Yes, but Cyan is still making money off of the Plasma engine elsewhere, such as with MagiQuest Online, and less recently, Cosmic Osmo's Hex Isle. We need to respect that they will use this engine in future for commercial use, and that it would be beneficial for everyone if our changes are folded back into the main engine (nobody wants to maintain two versions of the engine for legal reasons).

OK, so I understand that it's very important that Cyan can continue to use this engine, with our changes, for commercial use. But it's equally important that this thing is licensed in a way that is as permissive as possible for the community.

Pavitra wrote:
IANAL, but I think a pretty good license would work something like this:

If you are not Cyan, then you may use this code as you wish, provided:
(1) you do not use it commercially (i.e., you may not make a profit), and
(2) you relicense any changes/modifications/improvements/derivative works under this same license.

If you are Cyan, then you may treat this license as equivalent to the CC0 license. (That is, you can do anything you want with it.)

This is well-intentioned but there are significant flaws with this approach. First and foremost, it is not an open source license. By definition, an open source license means that anyone can use the source code for commercial purposes. It seems a bit weird that someone else could make money off this code, but that's what you are going into when you make something open source. Open source means the source belongs to everyone, not just that everyone can see it. All open source licenses, from the very restrictive (GPL) to the very permissive (BSD) allow commercial use.

Similarly, an open source license cannot single out a particular group. A license which gives one right to Cyan, and a different right to everybody else, is not open source.

As someone has pointed out, the real assets for Cyan are the non-code assets (the textures, models, trademarks and story IP).

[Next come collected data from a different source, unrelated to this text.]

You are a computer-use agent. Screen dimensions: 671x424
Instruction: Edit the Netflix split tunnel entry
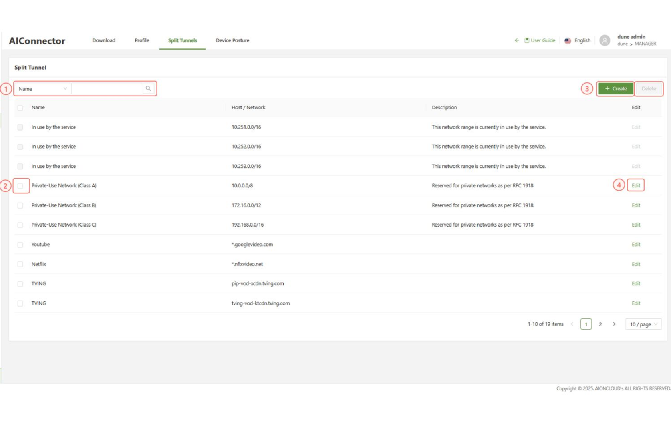click(x=636, y=264)
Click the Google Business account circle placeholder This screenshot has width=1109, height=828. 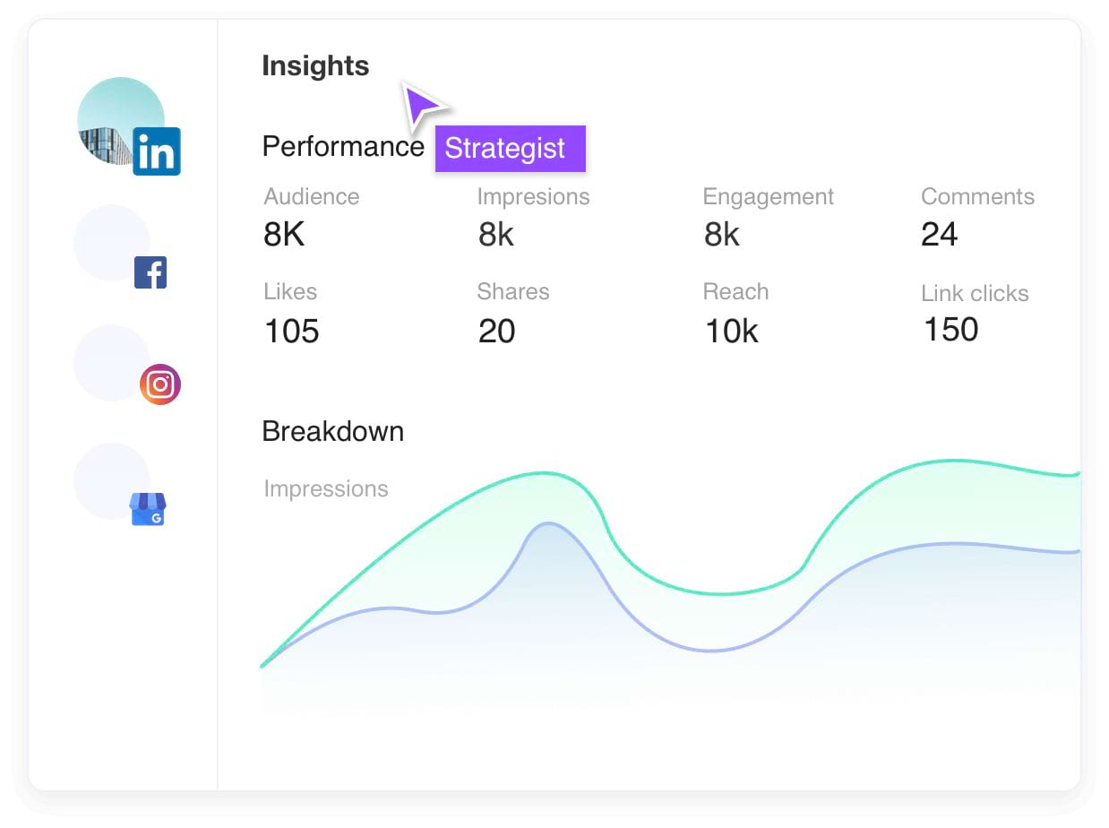112,481
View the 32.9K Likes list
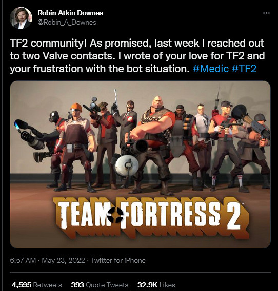The height and width of the screenshot is (291, 278). point(156,285)
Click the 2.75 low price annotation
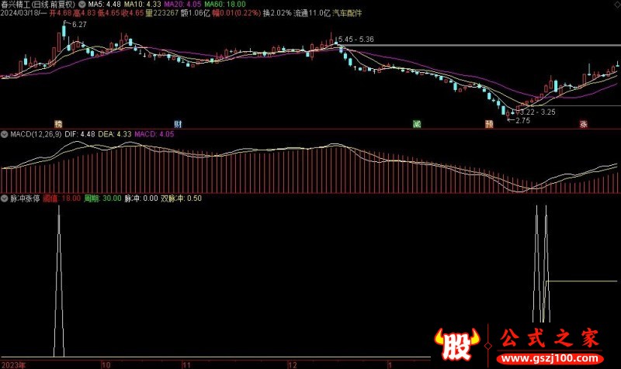 522,120
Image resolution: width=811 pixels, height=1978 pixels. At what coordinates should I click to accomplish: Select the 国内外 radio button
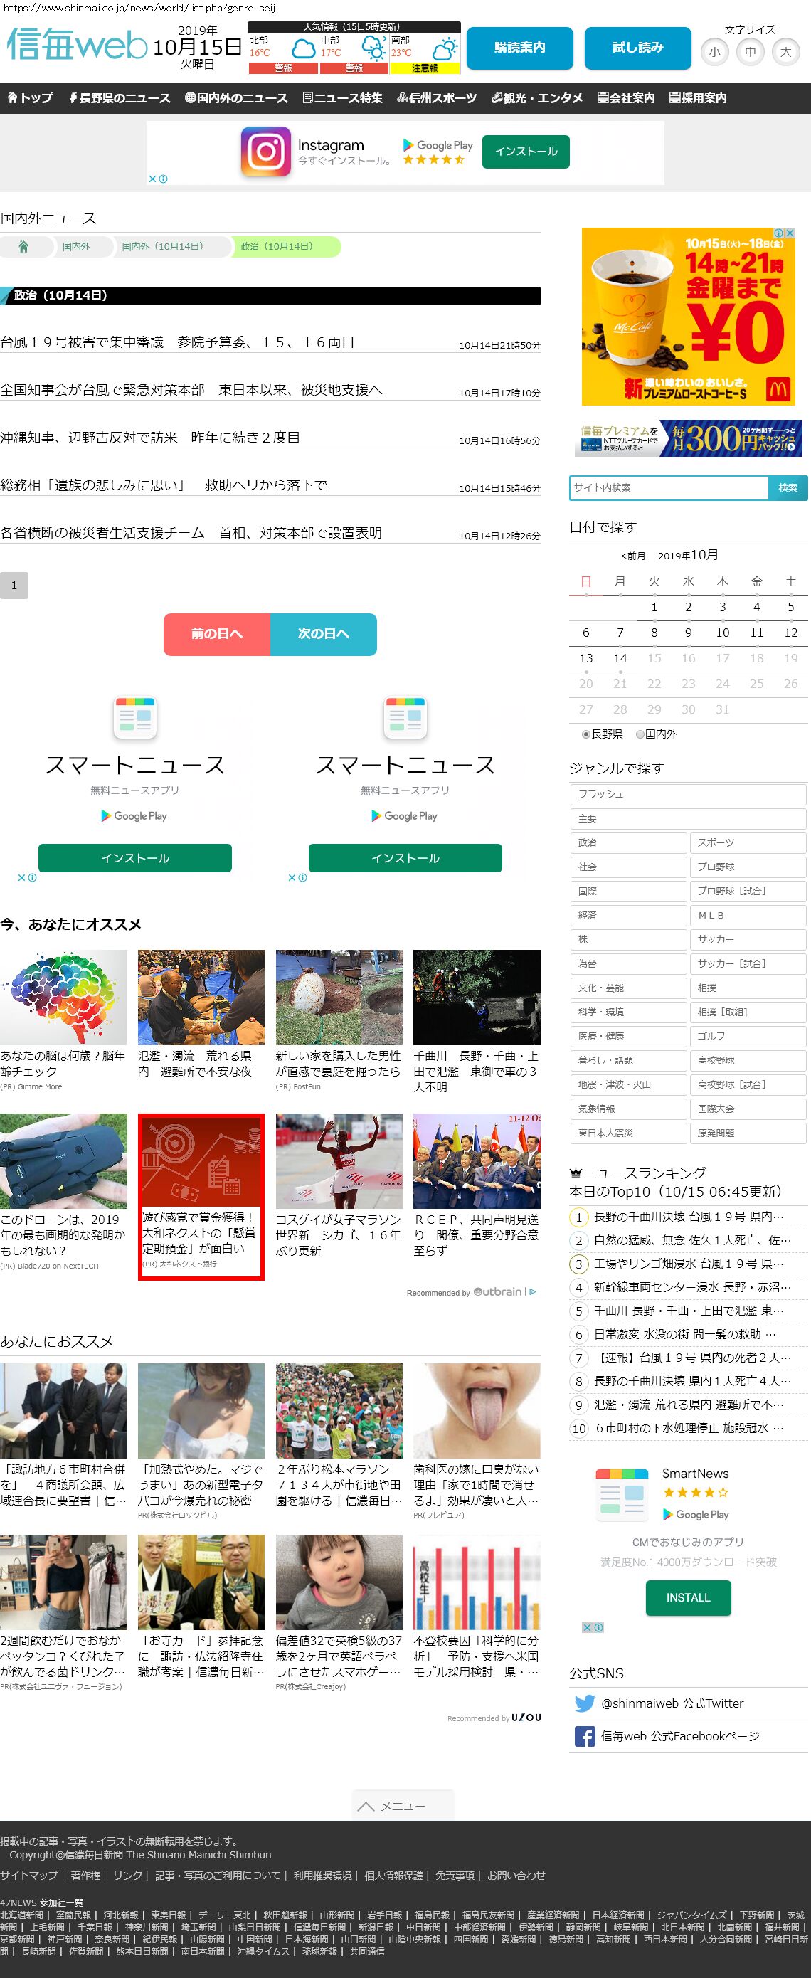coord(640,734)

So there is still a lot of value in this for Cyan.

Secondly, as I have said before, we do not want to create yet another license. (Firstly because it will have to be drafted by lawyers, secondly because it will make MOUL incompatible with the vast majority of other source code out there, and thirdly because a new license will have to be OSI-approved to be considered open source.)

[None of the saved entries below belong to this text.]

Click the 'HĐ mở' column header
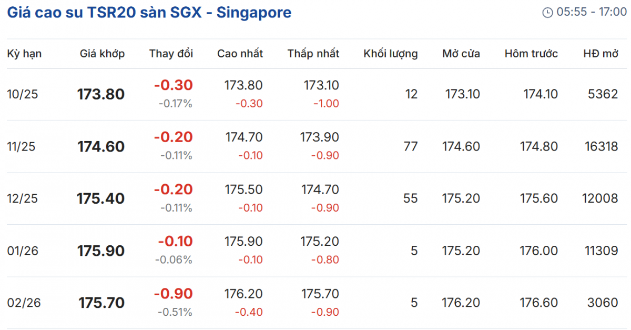 click(601, 53)
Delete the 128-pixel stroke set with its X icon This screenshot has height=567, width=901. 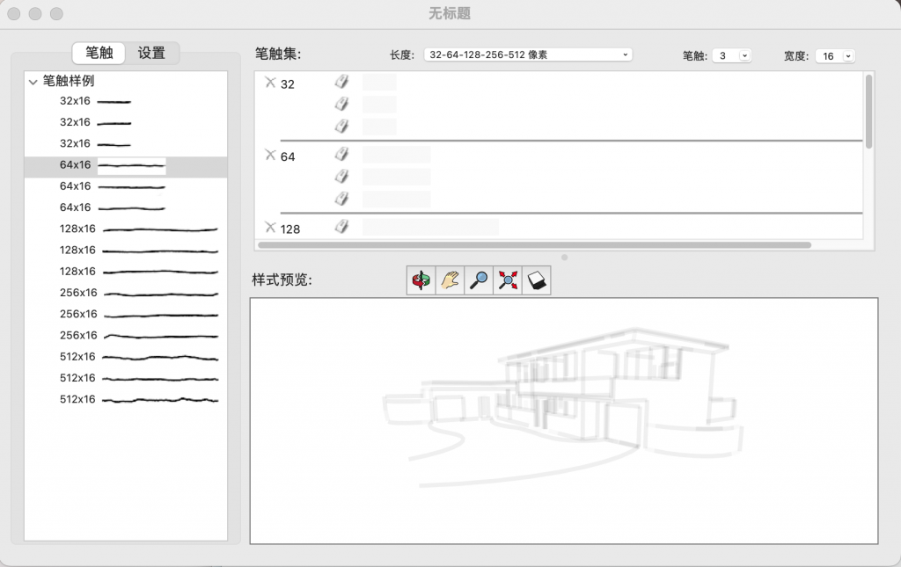point(270,228)
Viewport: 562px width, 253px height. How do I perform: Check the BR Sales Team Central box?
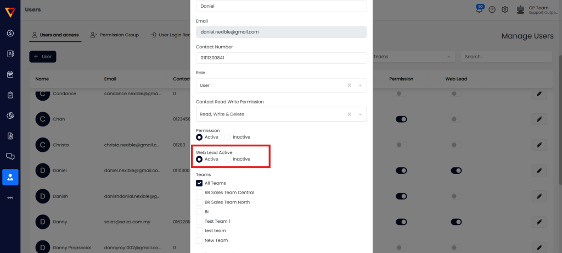coord(199,193)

Note that "being open source" is not just a definitional badge of honour. If the project is not released under an OSI-approved open source license, then hosting sites such as Launchpad and SourceForge will not allow the code to be hosted there.

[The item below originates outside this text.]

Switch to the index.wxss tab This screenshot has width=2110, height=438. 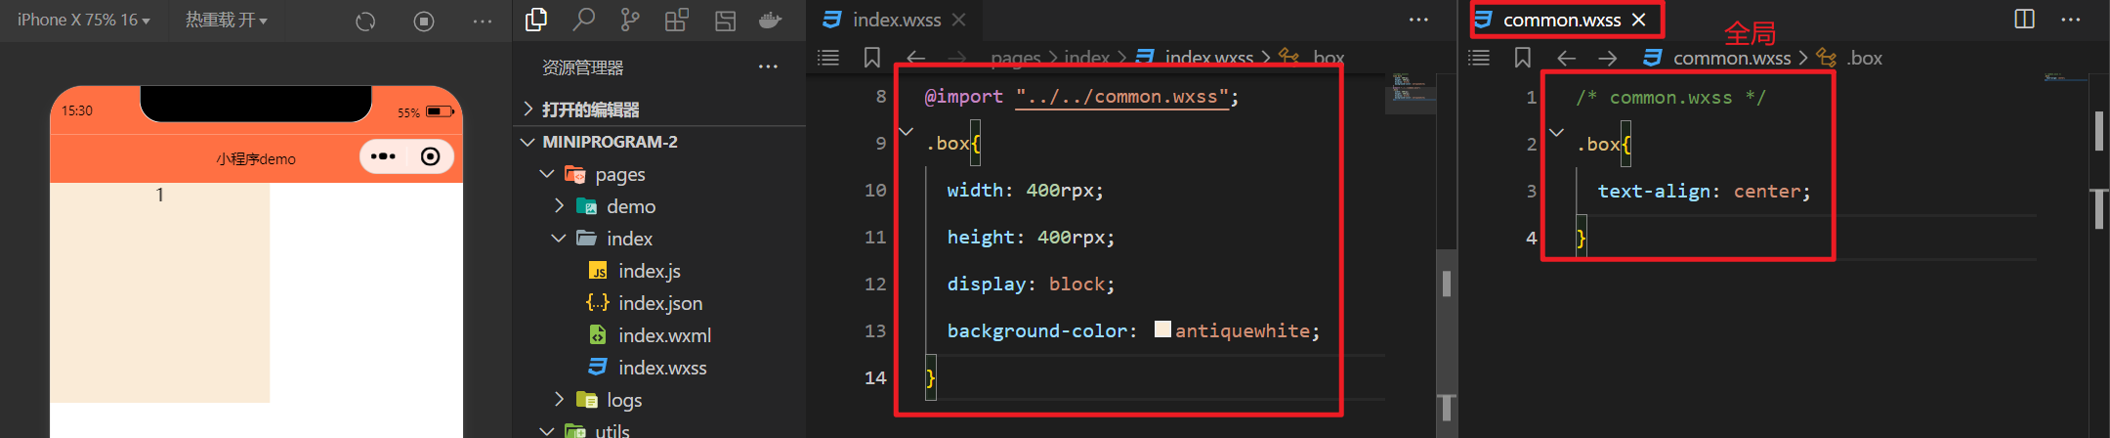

So as I have said above, Cyan needs to choose a standard open source license. Then there are two usage scenarios -- forks and improvements.

A fork is where someone takes the MOUL code, modifies it, and makes it public, with no intention of ever submitting the changes back to Cyan. Maybe they go off and make an entirely new game based on MOUL (not in the D'ni universe, or Cyan could sue them), with a million crazy modifications to the engine which we simply wouldn't allow in Uru. It might seem greedy, but it's something you can do with open source code if you want to (and if you have a strong license such as GPL, then Pavitra's clause (2) applies -- the fork must be similarly licensed even if it isn't pushed back to the trunk -- therefore the community can borrow code back from the fork without the forker's permission, and everyone wins). For forkers, only the terms of the license apply. They do not play by Cyan's rules, they do what they want within the terms of the license.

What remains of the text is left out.